The task: Word for word, quote the lines from the one containing "The height and" to the end of the entries below, including both. Leave pictures out.

************

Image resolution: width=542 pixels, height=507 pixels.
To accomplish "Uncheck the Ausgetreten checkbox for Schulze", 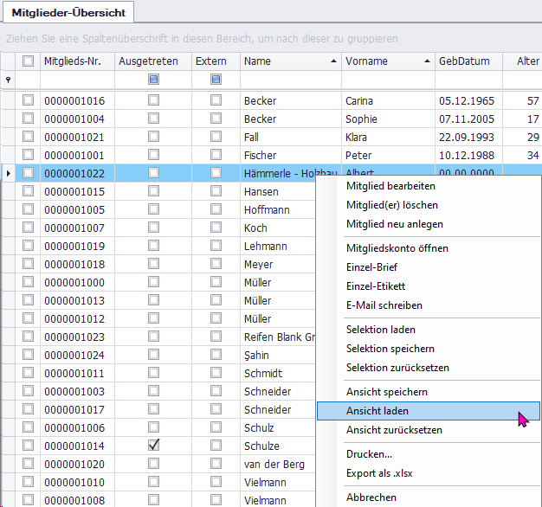I will point(153,446).
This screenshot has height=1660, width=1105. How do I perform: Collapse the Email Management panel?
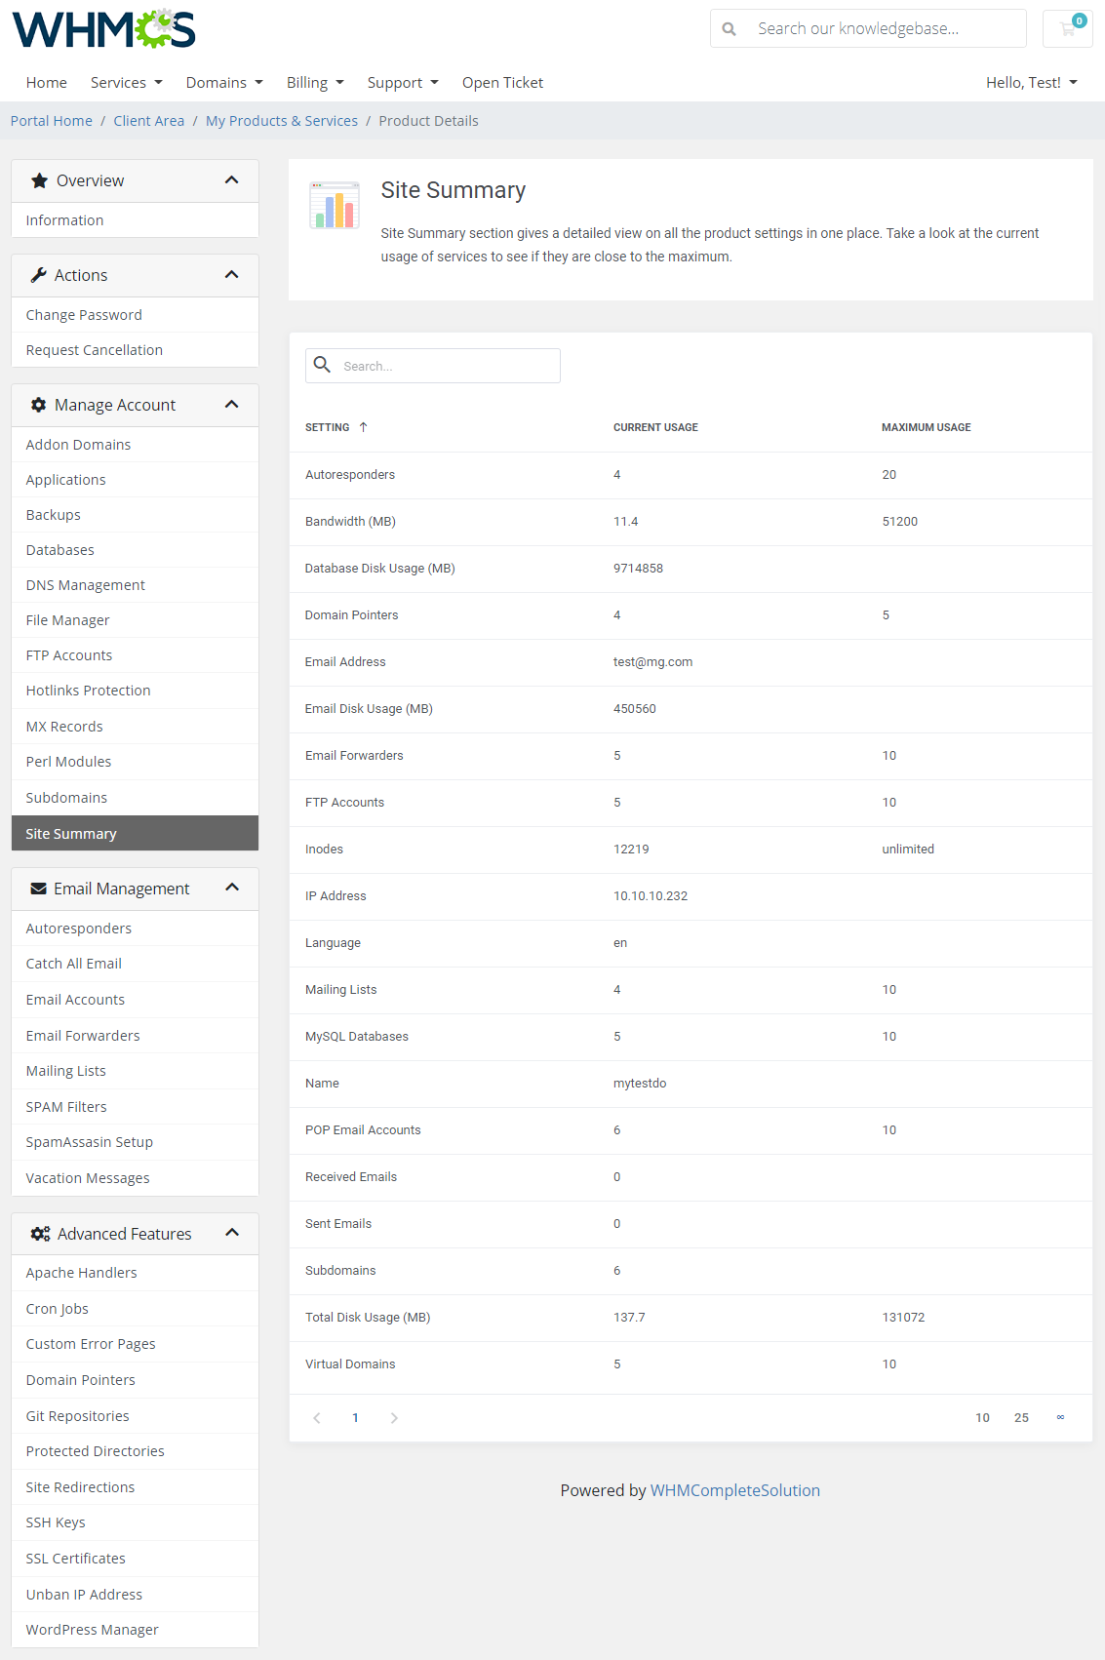[x=231, y=888]
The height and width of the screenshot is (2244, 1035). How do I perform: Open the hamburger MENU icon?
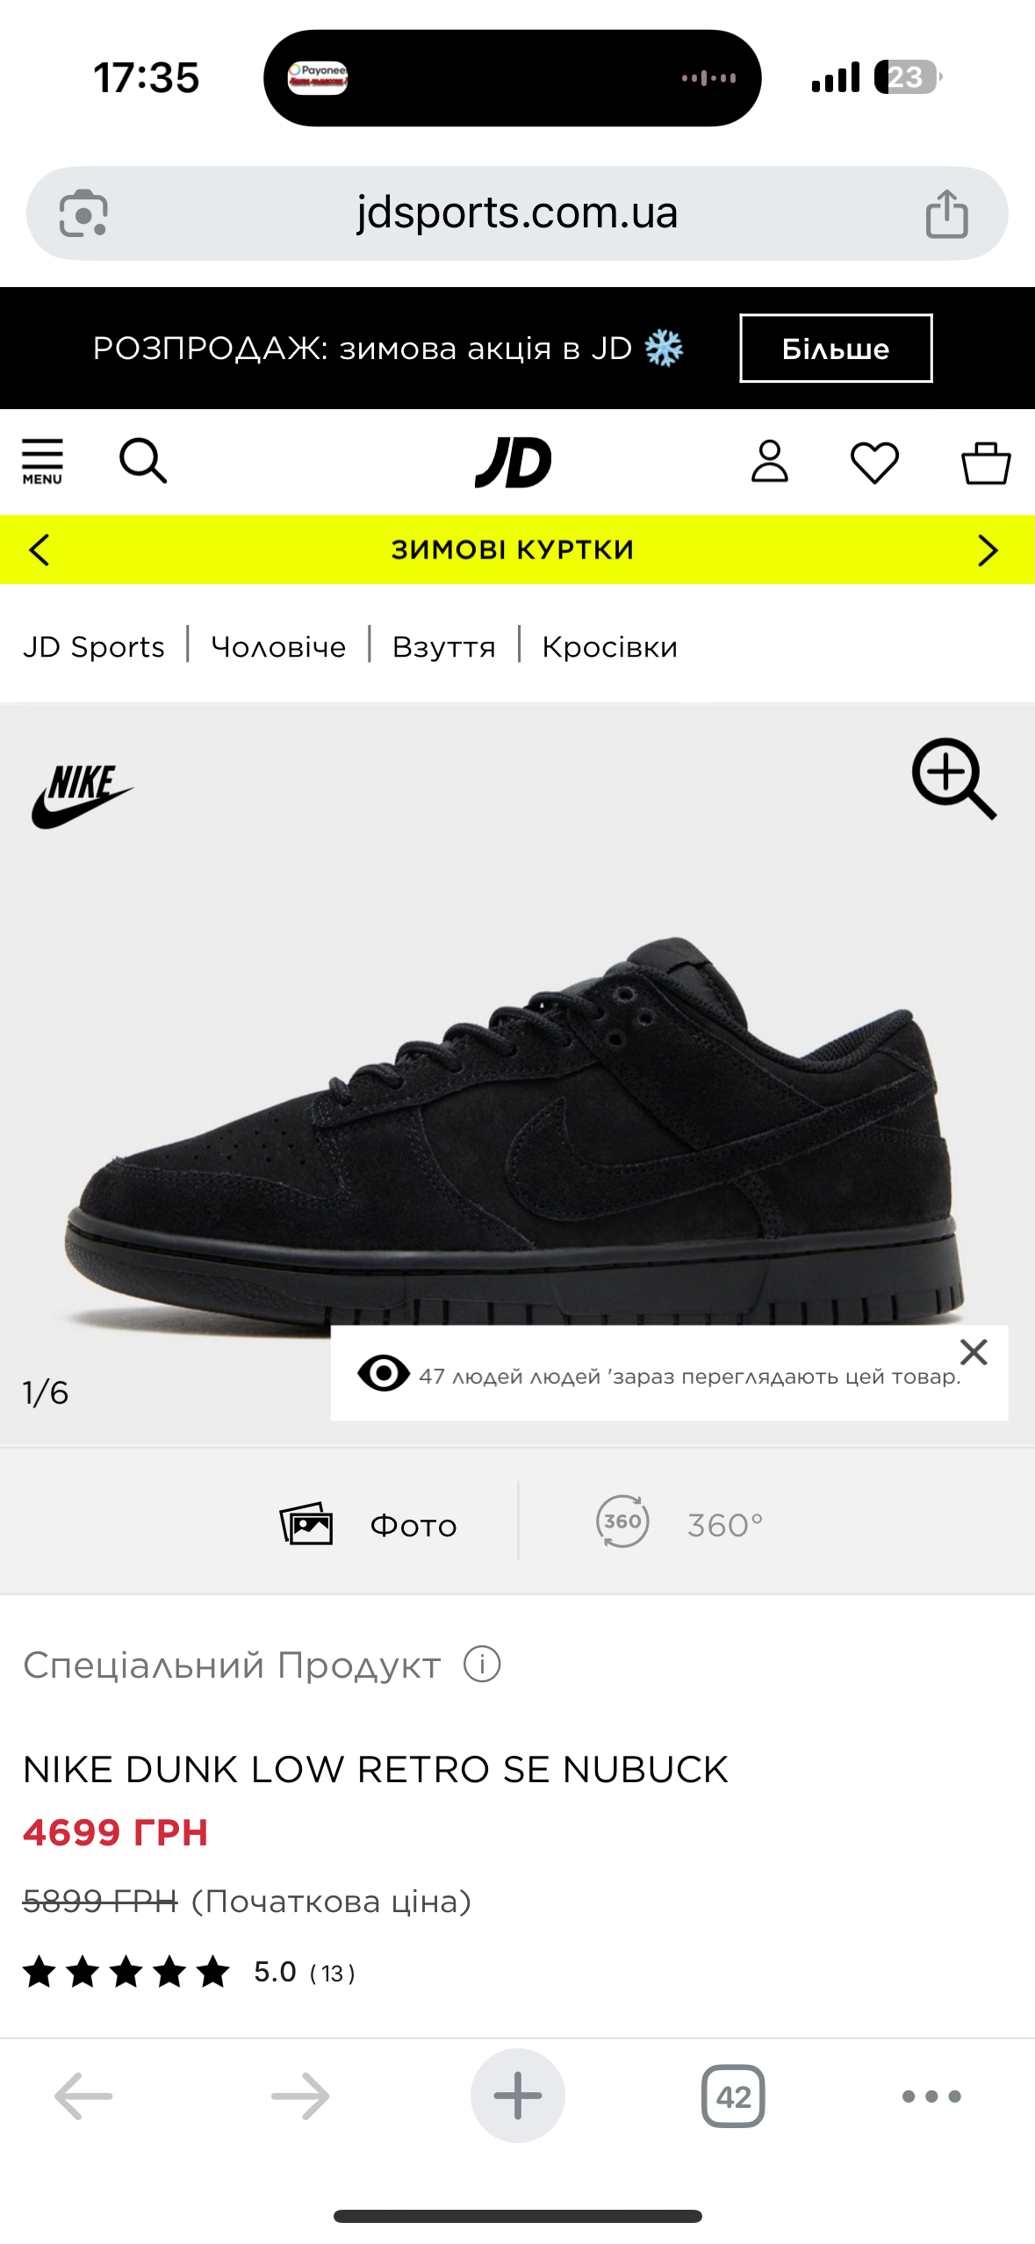pyautogui.click(x=42, y=462)
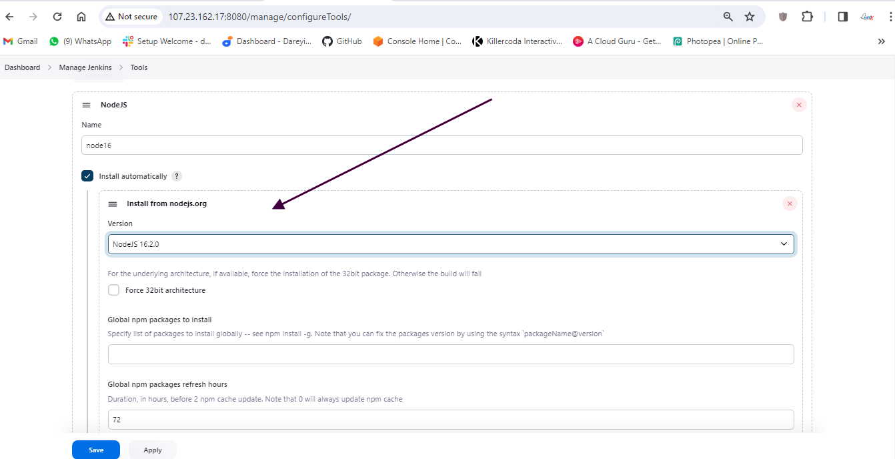Click the NodeJS drag handle icon

(x=86, y=105)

************

Exercise output:
The height and width of the screenshot is (2244, 1035). How do I perform: Open the hamburger MENU icon?
pyautogui.click(x=42, y=462)
Click the NodeJS drag handle icon

(x=86, y=105)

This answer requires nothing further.